> _WHAT IS REQUIRED_
What is needed here is an exact copy of all the data.

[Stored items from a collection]
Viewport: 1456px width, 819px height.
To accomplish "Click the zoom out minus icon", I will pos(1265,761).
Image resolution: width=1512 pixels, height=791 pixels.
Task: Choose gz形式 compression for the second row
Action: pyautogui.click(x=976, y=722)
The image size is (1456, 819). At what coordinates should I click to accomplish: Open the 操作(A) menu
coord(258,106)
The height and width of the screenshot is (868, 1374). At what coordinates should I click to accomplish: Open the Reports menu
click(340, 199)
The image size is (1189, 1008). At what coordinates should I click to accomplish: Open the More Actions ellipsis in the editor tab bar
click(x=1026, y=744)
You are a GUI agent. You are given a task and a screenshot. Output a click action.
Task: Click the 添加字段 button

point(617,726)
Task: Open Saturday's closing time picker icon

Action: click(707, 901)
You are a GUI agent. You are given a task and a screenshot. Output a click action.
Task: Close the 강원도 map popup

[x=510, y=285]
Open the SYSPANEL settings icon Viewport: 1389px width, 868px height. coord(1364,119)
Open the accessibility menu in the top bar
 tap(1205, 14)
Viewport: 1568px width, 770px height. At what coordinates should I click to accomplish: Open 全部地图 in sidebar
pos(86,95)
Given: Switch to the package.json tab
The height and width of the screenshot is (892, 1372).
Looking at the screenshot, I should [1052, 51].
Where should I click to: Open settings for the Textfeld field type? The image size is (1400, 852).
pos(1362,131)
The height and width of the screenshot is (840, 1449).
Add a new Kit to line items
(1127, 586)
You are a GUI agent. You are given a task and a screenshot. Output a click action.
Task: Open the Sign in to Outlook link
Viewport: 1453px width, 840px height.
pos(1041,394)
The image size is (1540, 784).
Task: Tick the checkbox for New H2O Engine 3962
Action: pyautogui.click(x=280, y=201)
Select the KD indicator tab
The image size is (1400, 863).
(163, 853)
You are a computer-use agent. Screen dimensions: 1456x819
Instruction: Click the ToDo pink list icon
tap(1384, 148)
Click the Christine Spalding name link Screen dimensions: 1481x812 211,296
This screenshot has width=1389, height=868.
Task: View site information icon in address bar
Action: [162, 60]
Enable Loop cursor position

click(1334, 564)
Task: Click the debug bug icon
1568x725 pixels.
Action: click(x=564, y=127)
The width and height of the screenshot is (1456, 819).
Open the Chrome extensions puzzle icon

> _RESPONSE AREA_
Viewport: 1456px width, 819px height.
To accomplish "Click the zoom out minus icon", I will pos(1265,761).
Image resolution: width=1512 pixels, height=791 pixels.
Task: Choose gz形式 compression for the second row
Action: pyautogui.click(x=976, y=722)
The image size is (1456, 819). At what coordinates should I click to accomplish: Open the 操作(A) menu
coord(258,106)
The height and width of the screenshot is (868, 1374). At what coordinates should I click to accomplish: Open the Reports menu
click(340, 199)
The image size is (1189, 1008). At what coordinates should I click to accomplish: Open the More Actions ellipsis in the editor tab bar
click(x=1026, y=744)
You are a GUI agent. You are given a task and a screenshot. Output a click action.
Task: Click the 添加字段 button

point(617,726)
Task: Open Saturday's closing time picker icon

Action: click(707, 901)
You are a GUI agent. You are given a task and a screenshot. Output a click action.
Task: Close the 강원도 map popup

[x=510, y=285]
Open the SYSPANEL settings icon Viewport: 1389px width, 868px height. coord(1364,119)
Open the accessibility menu in the top bar
 tap(1205, 14)
Viewport: 1568px width, 770px height. At what coordinates should I click to accomplish: Open 全部地图 in sidebar
pos(86,95)
Given: Switch to the package.json tab
The height and width of the screenshot is (892, 1372).
Looking at the screenshot, I should [1052, 51].
Where should I click to: Open settings for the Textfeld field type? The image size is (1400, 852).
pos(1362,131)
The height and width of the screenshot is (840, 1449).
Add a new Kit to line items
(1127, 586)
You are a GUI agent. You are given a task and a screenshot. Output a click action.
Task: Open the Sign in to Outlook link
Viewport: 1453px width, 840px height.
pos(1041,394)
The image size is (1540, 784).
Task: Tick the checkbox for New H2O Engine 3962
Action: pyautogui.click(x=280, y=201)
Select the KD indicator tab
The image size is (1400, 863).
(163, 853)
You are a computer-use agent. Screen dimensions: 1456x819
Instruction: Click the ToDo pink list icon
tap(1384, 148)
Click the Christine Spalding name link Screen dimensions: 1481x812 211,296
This screenshot has width=1389, height=868.
Task: View site information icon in address bar
Action: [162, 60]
Enable Loop cursor position

click(1334, 564)
Task: Click the debug bug icon
1568x725 pixels.
Action: click(x=564, y=127)
The width and height of the screenshot is (1456, 819).
Open the Chrome extensions puzzle icon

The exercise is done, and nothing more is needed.